++++ Source records
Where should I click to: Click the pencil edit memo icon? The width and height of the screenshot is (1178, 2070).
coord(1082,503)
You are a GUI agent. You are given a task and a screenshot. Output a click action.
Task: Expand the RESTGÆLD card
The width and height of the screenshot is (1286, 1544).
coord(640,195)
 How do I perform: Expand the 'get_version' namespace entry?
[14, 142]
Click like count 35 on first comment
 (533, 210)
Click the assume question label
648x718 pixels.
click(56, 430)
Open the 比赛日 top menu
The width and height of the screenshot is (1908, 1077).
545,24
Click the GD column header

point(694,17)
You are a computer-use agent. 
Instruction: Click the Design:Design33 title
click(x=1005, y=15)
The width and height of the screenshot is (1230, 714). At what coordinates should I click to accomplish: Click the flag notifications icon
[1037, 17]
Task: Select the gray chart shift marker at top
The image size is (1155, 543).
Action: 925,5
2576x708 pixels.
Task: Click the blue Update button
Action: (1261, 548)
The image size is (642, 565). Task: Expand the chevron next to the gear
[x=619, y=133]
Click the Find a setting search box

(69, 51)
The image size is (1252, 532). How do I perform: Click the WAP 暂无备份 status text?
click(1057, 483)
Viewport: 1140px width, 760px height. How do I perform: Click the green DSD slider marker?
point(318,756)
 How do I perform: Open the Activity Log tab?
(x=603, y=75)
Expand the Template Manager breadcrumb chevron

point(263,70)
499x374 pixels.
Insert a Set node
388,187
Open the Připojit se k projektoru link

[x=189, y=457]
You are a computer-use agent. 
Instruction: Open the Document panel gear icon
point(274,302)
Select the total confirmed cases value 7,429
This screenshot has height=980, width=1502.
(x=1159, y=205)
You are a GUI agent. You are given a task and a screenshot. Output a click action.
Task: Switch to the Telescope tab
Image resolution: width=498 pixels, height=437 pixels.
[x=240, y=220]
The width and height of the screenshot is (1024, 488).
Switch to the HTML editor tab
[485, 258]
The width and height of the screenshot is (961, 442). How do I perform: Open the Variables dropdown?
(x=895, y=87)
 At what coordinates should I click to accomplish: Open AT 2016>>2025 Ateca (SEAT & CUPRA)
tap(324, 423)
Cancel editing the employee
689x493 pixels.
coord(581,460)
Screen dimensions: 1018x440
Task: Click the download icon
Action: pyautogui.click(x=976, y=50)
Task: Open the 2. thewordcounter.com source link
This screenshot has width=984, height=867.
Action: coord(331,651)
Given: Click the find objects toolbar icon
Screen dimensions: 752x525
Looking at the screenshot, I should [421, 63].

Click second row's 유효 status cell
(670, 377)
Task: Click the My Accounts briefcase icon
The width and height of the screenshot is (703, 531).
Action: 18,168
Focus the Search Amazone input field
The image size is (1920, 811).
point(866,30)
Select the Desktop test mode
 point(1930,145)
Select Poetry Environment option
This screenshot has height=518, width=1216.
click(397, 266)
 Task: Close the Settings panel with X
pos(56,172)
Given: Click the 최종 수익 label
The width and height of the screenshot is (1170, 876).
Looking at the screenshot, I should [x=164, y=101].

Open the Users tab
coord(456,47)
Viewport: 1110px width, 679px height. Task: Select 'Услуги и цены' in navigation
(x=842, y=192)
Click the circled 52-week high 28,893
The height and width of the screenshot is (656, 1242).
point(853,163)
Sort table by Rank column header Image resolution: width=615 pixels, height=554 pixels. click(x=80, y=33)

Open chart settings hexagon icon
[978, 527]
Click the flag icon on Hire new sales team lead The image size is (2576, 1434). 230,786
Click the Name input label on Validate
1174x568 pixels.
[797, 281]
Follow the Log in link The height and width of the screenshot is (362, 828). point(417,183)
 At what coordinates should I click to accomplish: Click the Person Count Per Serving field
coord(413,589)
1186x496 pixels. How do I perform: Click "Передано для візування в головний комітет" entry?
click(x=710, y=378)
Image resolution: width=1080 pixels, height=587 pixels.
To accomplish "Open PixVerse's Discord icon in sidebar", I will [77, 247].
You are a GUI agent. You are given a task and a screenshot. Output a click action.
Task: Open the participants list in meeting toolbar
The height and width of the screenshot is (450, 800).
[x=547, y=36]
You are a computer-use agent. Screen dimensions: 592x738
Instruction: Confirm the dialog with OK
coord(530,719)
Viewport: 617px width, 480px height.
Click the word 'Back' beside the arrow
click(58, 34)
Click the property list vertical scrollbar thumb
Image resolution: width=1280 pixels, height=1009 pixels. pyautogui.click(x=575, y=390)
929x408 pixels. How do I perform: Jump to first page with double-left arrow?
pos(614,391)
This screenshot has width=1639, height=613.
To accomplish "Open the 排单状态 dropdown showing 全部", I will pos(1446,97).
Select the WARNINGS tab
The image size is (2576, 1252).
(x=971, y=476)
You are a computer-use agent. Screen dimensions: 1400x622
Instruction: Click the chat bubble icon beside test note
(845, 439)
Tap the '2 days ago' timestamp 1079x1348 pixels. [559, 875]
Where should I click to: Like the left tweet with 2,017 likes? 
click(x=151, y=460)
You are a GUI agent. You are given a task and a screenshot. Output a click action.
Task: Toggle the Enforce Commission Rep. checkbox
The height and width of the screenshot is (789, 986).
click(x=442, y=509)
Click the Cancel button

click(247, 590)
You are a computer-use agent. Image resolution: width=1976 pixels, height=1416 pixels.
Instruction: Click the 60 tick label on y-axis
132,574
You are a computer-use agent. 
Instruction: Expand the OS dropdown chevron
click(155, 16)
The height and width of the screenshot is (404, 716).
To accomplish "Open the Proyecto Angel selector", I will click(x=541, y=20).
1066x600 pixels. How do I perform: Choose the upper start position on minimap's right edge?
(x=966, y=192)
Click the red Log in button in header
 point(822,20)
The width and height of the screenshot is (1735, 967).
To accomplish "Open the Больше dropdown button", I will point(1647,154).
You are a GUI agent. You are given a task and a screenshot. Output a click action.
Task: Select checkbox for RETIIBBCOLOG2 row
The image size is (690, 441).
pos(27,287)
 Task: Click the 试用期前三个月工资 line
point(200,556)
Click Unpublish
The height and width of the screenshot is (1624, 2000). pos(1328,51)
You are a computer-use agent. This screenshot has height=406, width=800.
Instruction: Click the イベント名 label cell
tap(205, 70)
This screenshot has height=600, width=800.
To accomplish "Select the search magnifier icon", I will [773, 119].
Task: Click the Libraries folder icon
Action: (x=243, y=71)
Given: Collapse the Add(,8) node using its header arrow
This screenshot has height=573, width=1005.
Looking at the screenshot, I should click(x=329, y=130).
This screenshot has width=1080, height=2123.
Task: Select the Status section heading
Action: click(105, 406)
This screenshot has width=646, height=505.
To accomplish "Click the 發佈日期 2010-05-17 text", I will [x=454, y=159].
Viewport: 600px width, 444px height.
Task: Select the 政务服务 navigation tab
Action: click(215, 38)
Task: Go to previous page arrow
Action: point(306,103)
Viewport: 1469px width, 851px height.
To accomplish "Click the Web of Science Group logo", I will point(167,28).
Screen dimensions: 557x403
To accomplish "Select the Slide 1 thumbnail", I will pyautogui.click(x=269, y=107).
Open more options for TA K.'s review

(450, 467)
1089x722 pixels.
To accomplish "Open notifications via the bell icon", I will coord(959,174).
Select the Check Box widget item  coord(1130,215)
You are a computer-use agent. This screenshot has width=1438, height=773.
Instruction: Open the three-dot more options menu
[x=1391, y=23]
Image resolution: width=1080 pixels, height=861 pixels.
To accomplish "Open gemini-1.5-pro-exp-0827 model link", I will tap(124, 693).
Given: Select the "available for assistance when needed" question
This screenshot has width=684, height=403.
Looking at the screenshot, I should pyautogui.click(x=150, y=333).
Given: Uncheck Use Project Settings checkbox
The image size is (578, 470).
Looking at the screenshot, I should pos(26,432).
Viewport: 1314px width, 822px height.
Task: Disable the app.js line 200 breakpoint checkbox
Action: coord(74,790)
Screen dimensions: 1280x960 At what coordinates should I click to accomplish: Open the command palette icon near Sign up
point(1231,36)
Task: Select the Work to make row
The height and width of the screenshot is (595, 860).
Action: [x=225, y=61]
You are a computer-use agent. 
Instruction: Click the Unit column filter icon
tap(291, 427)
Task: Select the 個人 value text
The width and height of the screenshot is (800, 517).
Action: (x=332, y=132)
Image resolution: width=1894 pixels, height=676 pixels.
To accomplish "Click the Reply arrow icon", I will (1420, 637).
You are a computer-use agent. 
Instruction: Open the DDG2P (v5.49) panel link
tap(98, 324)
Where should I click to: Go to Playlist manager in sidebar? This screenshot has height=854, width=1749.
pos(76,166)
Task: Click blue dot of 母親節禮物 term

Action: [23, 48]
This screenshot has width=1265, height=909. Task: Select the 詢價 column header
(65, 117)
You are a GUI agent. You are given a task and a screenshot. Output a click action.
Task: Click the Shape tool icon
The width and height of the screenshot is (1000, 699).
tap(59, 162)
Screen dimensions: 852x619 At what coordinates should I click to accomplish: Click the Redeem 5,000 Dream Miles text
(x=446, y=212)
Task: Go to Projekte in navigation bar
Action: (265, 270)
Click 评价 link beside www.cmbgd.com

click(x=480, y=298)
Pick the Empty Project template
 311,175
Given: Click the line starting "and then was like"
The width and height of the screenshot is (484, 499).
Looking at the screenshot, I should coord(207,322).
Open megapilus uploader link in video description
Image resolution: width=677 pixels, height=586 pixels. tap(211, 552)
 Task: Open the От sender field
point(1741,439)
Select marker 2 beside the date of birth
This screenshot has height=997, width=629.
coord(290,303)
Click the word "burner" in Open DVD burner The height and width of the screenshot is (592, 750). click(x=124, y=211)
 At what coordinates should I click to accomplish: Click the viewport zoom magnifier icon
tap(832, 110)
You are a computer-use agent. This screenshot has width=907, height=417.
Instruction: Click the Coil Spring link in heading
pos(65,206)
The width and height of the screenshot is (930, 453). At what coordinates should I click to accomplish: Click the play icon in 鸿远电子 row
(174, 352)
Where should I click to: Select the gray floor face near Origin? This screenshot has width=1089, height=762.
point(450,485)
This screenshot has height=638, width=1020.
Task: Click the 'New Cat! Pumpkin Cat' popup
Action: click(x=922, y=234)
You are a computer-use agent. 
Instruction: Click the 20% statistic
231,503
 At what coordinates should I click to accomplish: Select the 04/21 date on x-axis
++++++++
Problem statement: Go through the records. Copy each line where "toolbar" appears.

Reply:
Given: Click the find objects toolbar icon
Task: Open the participants list in meeting toolbar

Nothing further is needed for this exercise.